Para şöhret mal mülk makam ve mevki illa bir gün talan olacak.
Yıllarca emek verip kazandığınız o para, yıllarca zamanınızı harcayacak kazandığınız o makam, o mal, sizin acı çekmeyecğinizi ifade etmez. Tamamiyle bir sağlık, bir hastalık, bir ölüm haberi de ansızın bir kaza geldiği zaman bunları yaşamamak için, o paranın, o makamın, o malın hükmünün olmadığı kanıtlı ve kesindir.
Demekki Allah acıyla bizi yoğurduğunda mal mülk önemsizdir.
Bundan dolayı (Ne mal ne mülk ne makam nede mevki kalır musalla taşında öldüğünde adın ve soyadın yazar mezar taşında...
Mustafa Yıldızdoğlu )
Bu düşüncelerle
Fakirler yoksullukları yüzünden acı çeker. Yine hastalık cana bulaşmış sa yine o ölüm kapıya gelip eve kadar girmişse o yoksulluğunda insanı bunlardan uzak tutması imkansızlaşır. Yoksulluk acını dahada ağırlaştırır ama imtihanın sırrına varırsa insan mükafatıni bilen her acıya kucak açar sabırlardan sabır beğenir.
Unutmamalıyız ki
Hayat bitmeyen bir dizi acı çekme sorundur. Bir sorunun sonu yeni bir sorunun doğuşudur.. Acı, yaşamanın kaçınılmaz bir sonucudur ve anlamı konusunda iki görüş vardır:
Duruma göre acının rengi ve tahribatı insan vücudunda değişir.

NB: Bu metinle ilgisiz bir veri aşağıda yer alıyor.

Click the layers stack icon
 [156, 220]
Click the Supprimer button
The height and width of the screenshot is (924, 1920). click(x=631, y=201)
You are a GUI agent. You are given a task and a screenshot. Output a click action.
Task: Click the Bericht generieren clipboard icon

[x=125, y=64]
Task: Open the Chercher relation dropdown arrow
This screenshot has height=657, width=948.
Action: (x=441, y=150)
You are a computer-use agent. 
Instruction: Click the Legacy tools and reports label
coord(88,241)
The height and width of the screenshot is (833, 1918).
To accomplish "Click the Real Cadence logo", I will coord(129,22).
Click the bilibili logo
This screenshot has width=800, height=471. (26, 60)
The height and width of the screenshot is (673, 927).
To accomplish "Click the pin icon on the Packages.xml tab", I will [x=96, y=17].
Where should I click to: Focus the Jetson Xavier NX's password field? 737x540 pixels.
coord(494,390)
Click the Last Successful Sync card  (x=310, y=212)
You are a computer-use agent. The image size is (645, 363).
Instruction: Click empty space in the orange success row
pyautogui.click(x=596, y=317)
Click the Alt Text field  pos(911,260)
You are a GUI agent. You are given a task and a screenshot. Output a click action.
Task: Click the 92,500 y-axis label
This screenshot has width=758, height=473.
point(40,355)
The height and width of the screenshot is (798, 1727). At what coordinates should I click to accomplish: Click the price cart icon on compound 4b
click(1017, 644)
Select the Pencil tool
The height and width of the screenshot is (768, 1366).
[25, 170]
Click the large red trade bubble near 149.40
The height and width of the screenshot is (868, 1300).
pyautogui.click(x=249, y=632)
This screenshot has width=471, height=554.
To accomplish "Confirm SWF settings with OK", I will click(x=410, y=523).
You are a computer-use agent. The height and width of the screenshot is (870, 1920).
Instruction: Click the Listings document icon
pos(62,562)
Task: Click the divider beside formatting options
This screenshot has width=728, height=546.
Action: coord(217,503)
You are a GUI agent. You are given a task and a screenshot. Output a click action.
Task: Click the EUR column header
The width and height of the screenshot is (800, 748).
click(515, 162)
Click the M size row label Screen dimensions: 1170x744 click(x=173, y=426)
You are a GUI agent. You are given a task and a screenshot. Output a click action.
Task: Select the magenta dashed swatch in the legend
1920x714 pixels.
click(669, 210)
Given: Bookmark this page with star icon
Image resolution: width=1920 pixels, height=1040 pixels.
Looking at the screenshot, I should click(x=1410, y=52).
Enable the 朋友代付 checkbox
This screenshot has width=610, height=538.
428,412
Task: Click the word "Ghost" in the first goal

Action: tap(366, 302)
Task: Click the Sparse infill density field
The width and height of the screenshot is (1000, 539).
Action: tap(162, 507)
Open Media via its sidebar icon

Çocukken çektiğiniz acı sizi düşünceli biri yapar ileriki yaşlarda ise başkalarının haklarını koruyan biri yapar.
Acı, içimizdeki bir çatışmanın belirtisidir,
Acıdan kurtulmanın imkanı yok herkesin hayatında muhakkak acı ve üzüntü vardır.Ve öyle inanmalıyız,ki her şeyin zaman içinde bir mumun kendi kendine yanıp tükenmesi gibi geçip gittiğini görmektir.
Sabırda böyle zamanlarda gereklidir.
Yani, kırılmış bir bardaktan bilerek çay içmek. Kırılmaya mahkûm olduğunu bilmektir,
Ve o acıyı iliklerimize kadar bizi olgunlaştırcağına , bizi üzüntüyle hemhal edip bize bir hayati sunup bizi ödüllendireceğine inanmaktır.